Last month, it found Cheshenchuk guilty "of unbecoming, improper, unprofessional, or discreditable conduct" because she altered Hendricks' records and failed to disclose that fact to the college. She was reprimanded, suspended for a month and required to take ethics and record keeping courses.
'Is altering notes the worst thing that happened?'
Riffel said that is just a "tap on the fingers." She's stunned that inadequate record keeping is the only thing the college found wrong.
"I'm not sure if she should have done something different for my mom and is altering notes the worst thing that happened in this case?"
It feels like my mom's getting blamed for her own death even though she was going to the doctor to get help. - Shelly Riffel
While Riffel doubts Cheshenchuk did warn her mother, she said even if she did, is that really sufficient care?
"I don't understand why someone is being told to go to the hospital who the doctor thinks she's having a heart attack and she just lets her go. And that's OK."
It appears the college did investigate questions around the quality of care.

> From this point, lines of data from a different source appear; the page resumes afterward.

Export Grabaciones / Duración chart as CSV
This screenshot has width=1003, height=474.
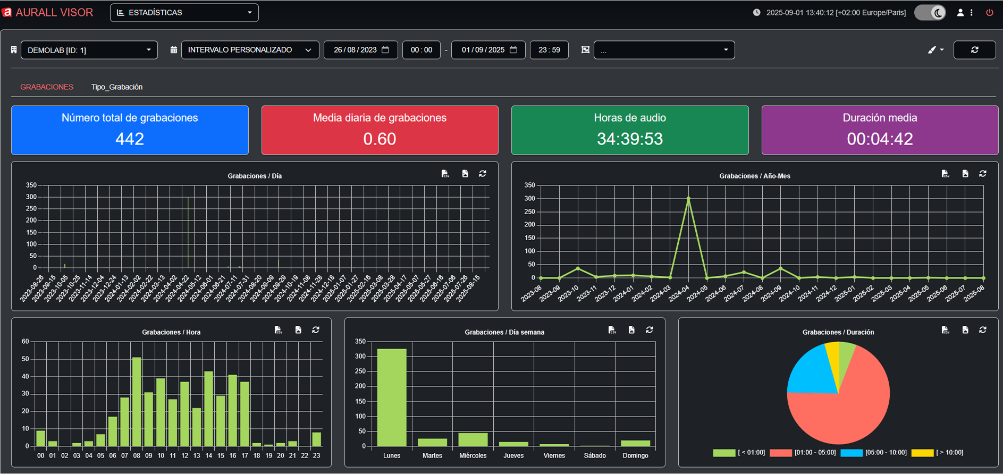[x=945, y=330]
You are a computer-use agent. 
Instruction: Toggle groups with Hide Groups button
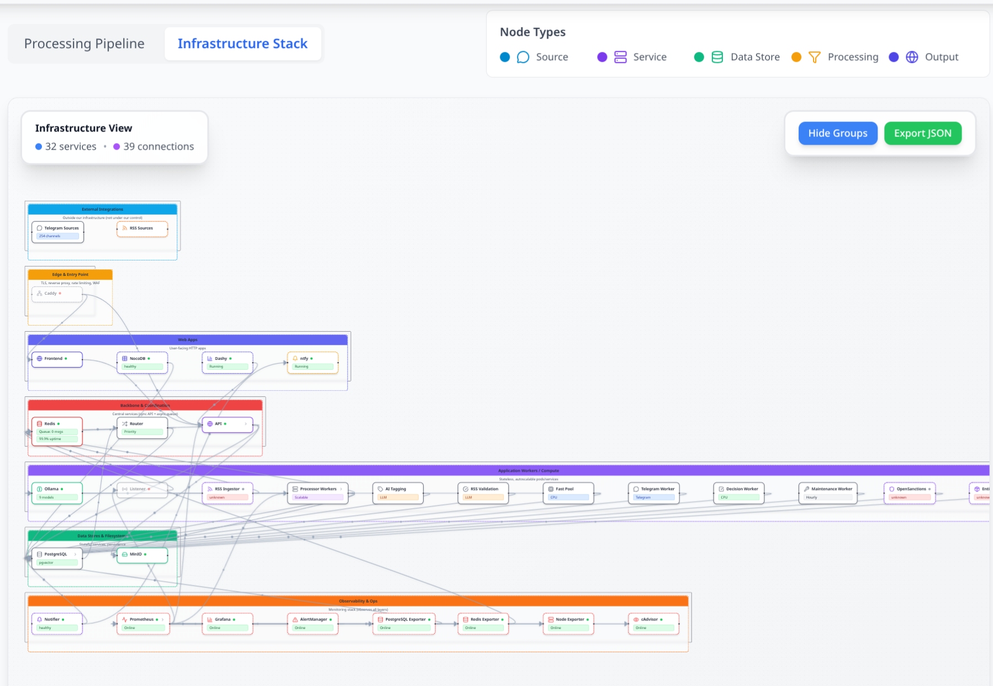point(837,133)

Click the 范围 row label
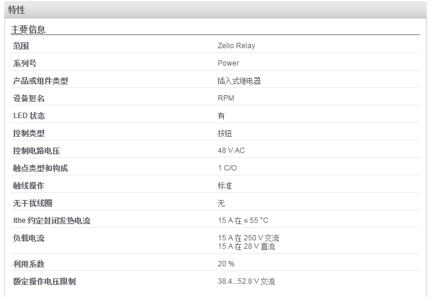[x=21, y=46]
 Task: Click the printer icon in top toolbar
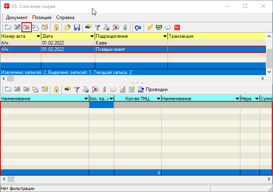[107, 27]
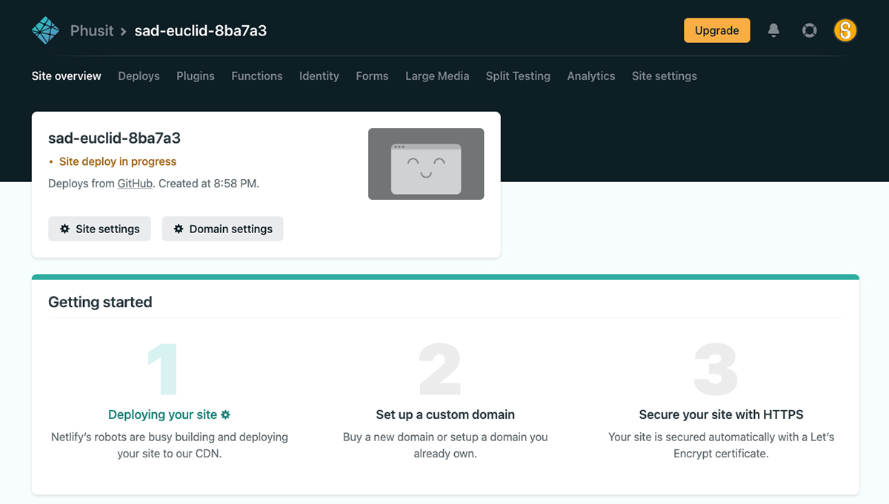The height and width of the screenshot is (504, 889).
Task: Switch to the Split Testing tab
Action: (518, 75)
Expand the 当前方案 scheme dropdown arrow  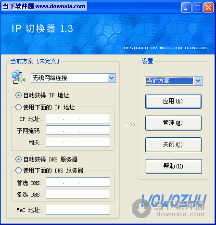(x=198, y=81)
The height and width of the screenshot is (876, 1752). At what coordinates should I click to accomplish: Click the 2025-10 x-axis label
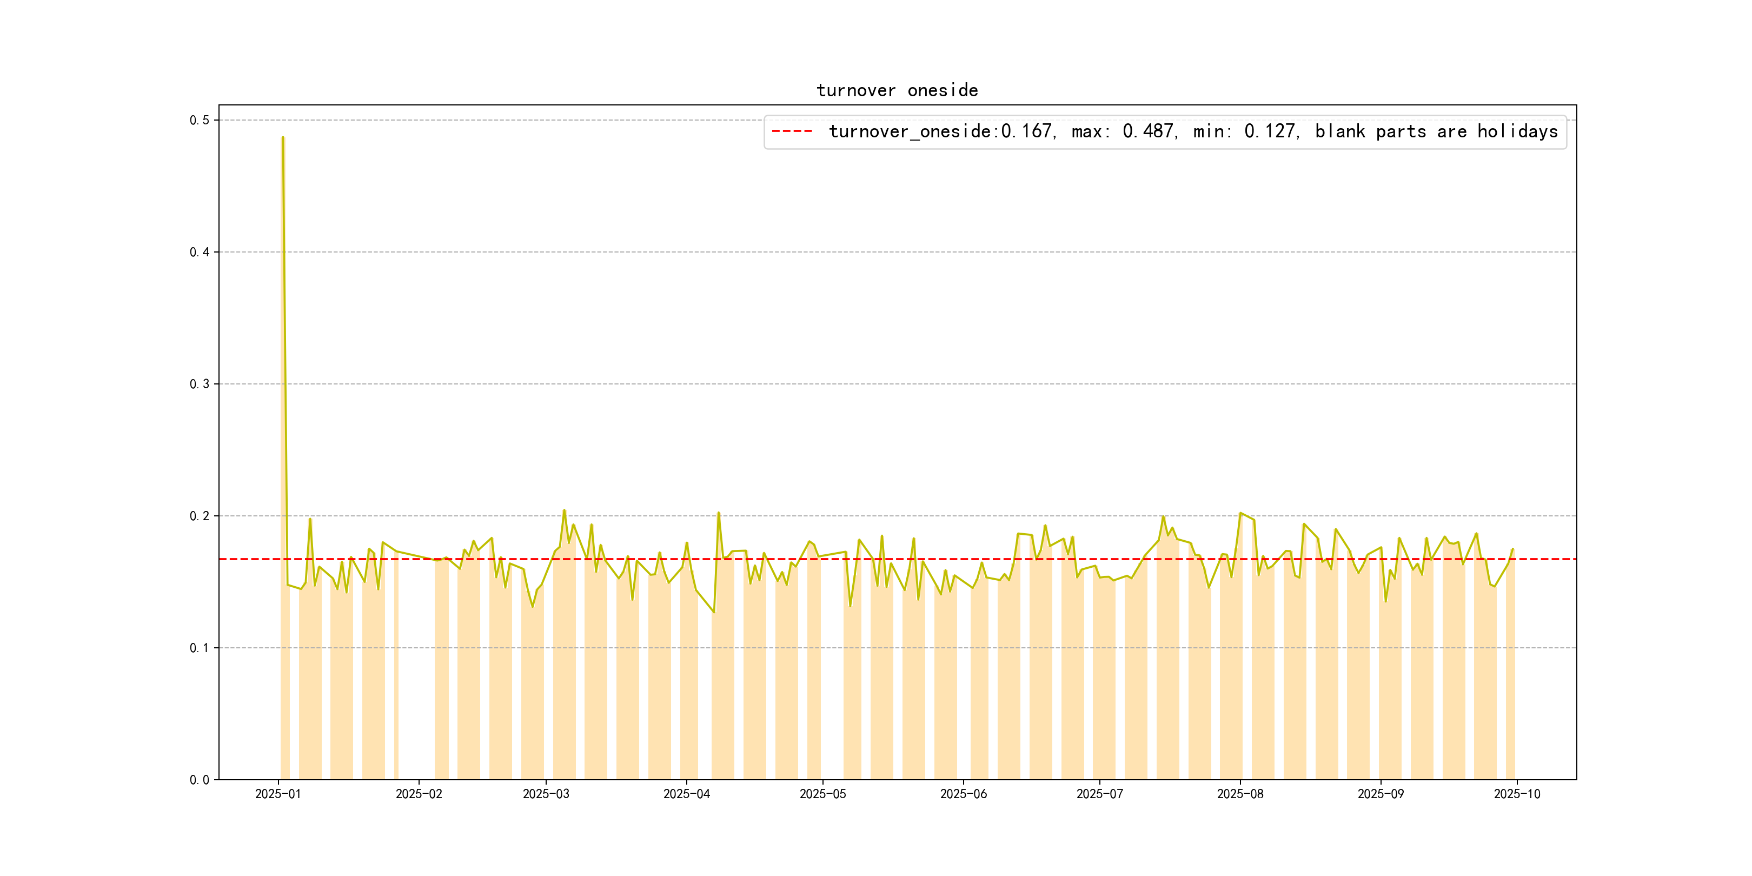pos(1517,794)
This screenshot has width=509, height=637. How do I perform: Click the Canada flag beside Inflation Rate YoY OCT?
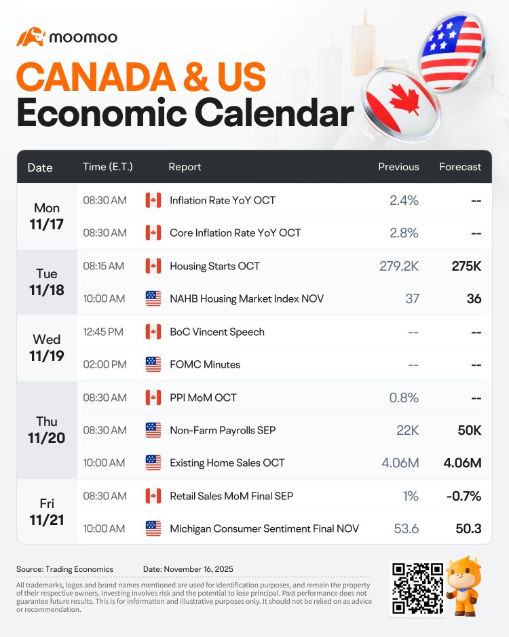tap(153, 200)
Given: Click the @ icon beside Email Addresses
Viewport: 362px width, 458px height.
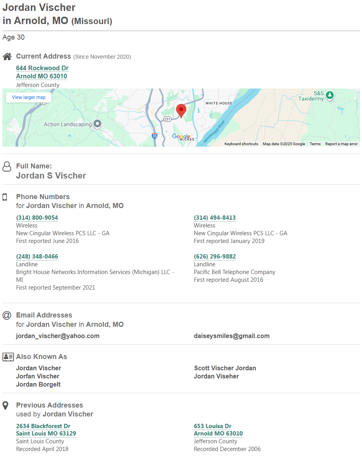Looking at the screenshot, I should 7,315.
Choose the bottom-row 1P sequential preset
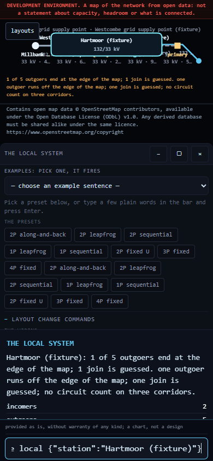 (x=138, y=285)
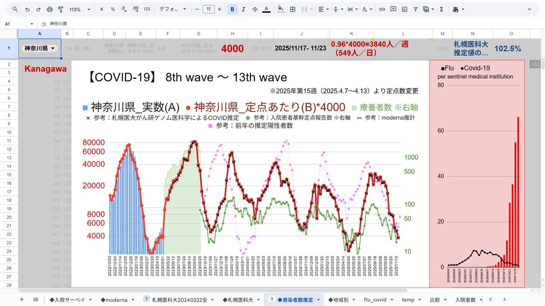Expand the font family dropdown
Viewport: 545px width, 306px height.
click(x=173, y=9)
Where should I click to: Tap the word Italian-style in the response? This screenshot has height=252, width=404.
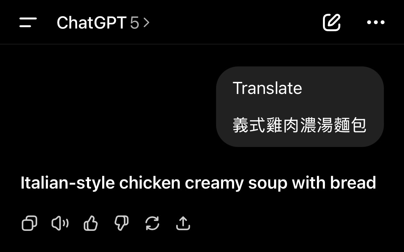tap(68, 183)
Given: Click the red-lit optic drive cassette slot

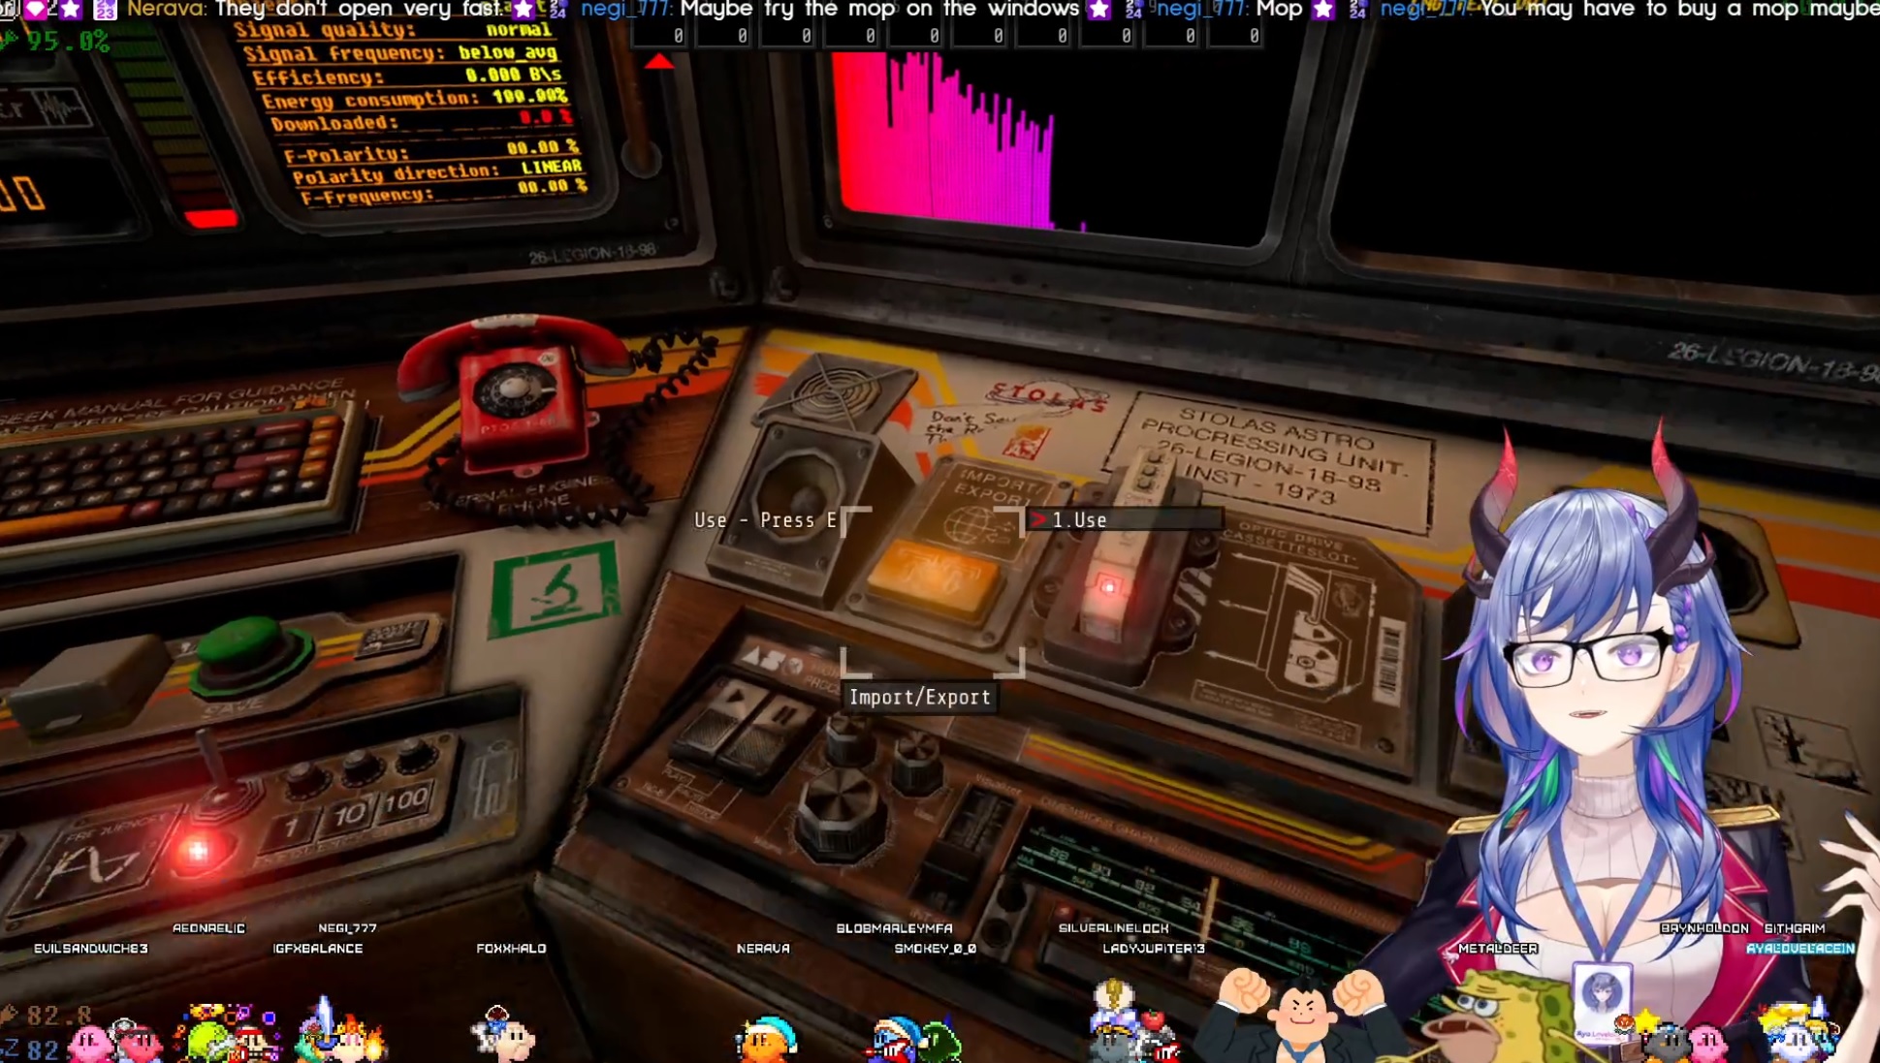Looking at the screenshot, I should 1106,588.
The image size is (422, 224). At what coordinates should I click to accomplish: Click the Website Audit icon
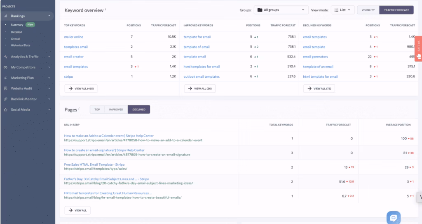[x=6, y=88]
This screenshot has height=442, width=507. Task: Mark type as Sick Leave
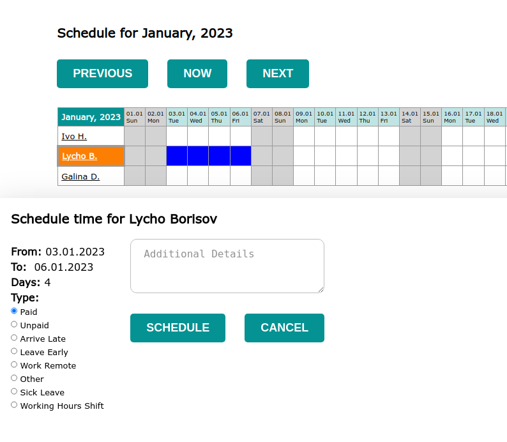(x=14, y=392)
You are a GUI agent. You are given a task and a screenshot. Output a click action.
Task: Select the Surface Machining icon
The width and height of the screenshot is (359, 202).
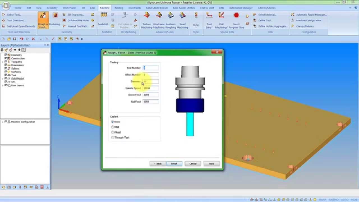[146, 20]
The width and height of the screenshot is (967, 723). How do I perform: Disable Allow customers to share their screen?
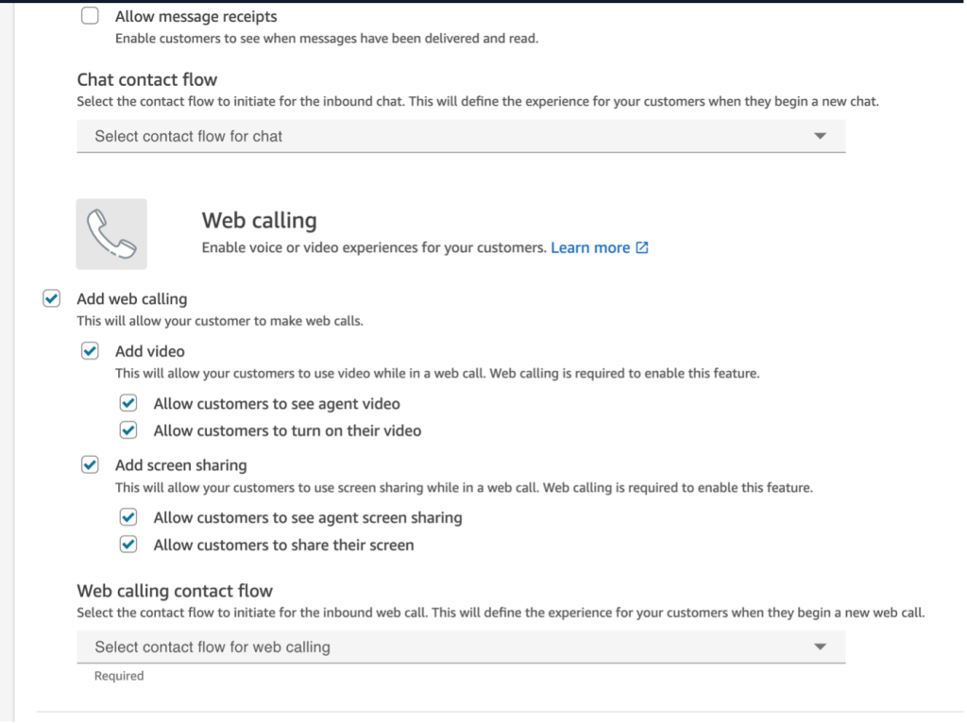[x=128, y=545]
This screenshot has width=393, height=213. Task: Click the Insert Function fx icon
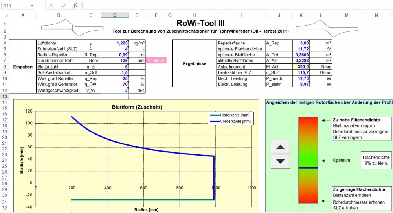[75, 6]
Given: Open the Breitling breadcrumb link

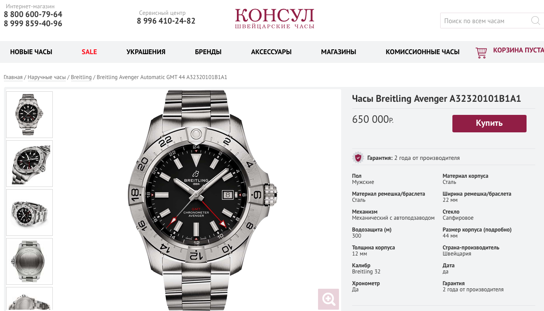Looking at the screenshot, I should [x=81, y=77].
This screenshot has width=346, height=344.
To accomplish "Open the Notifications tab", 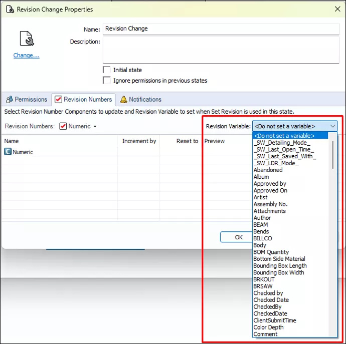I will point(141,99).
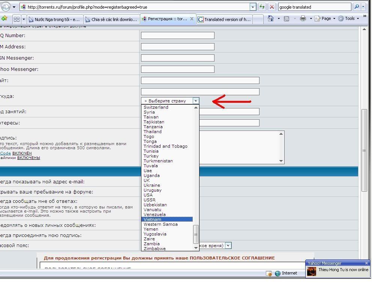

A January 2016 letter from the college to Cheshenchuk said one of the concerns it was investigating was that "your treatment of Ms. Hendricks may have failed to meet the standards of the medical profession."
But the college didn't lay charges related to Hendricks' quality of care. In an email to CBC, it said it can't charge a physician with unprofessional conduct "unless there is a reasonable probability of that charge being proved at a hearing."
In a letter to Riffel last month, an official explained "Dr. Cheshenchuk would have testified as set out in the report of the preliminary inquiry committee and there would have been no direct evidence available to challenge her evidence about what she told your mother."
In her letter to the college, Cheshenchuk said she feels sorry for the family's loss.
"In retrospect I really wish there were guidelines and procedures in place for involuntary hospital admission of patients in life-threatening situations. However, Mrs. Hendricks as an adult and mentally capable person, was the only one to decide whether to go or not to go to the hospital. I had no way to force her."
Riffel said that seems insensitive and wrong.
"It feels like my mom's getting blamed for her own death even though she was going to the doctor to get help."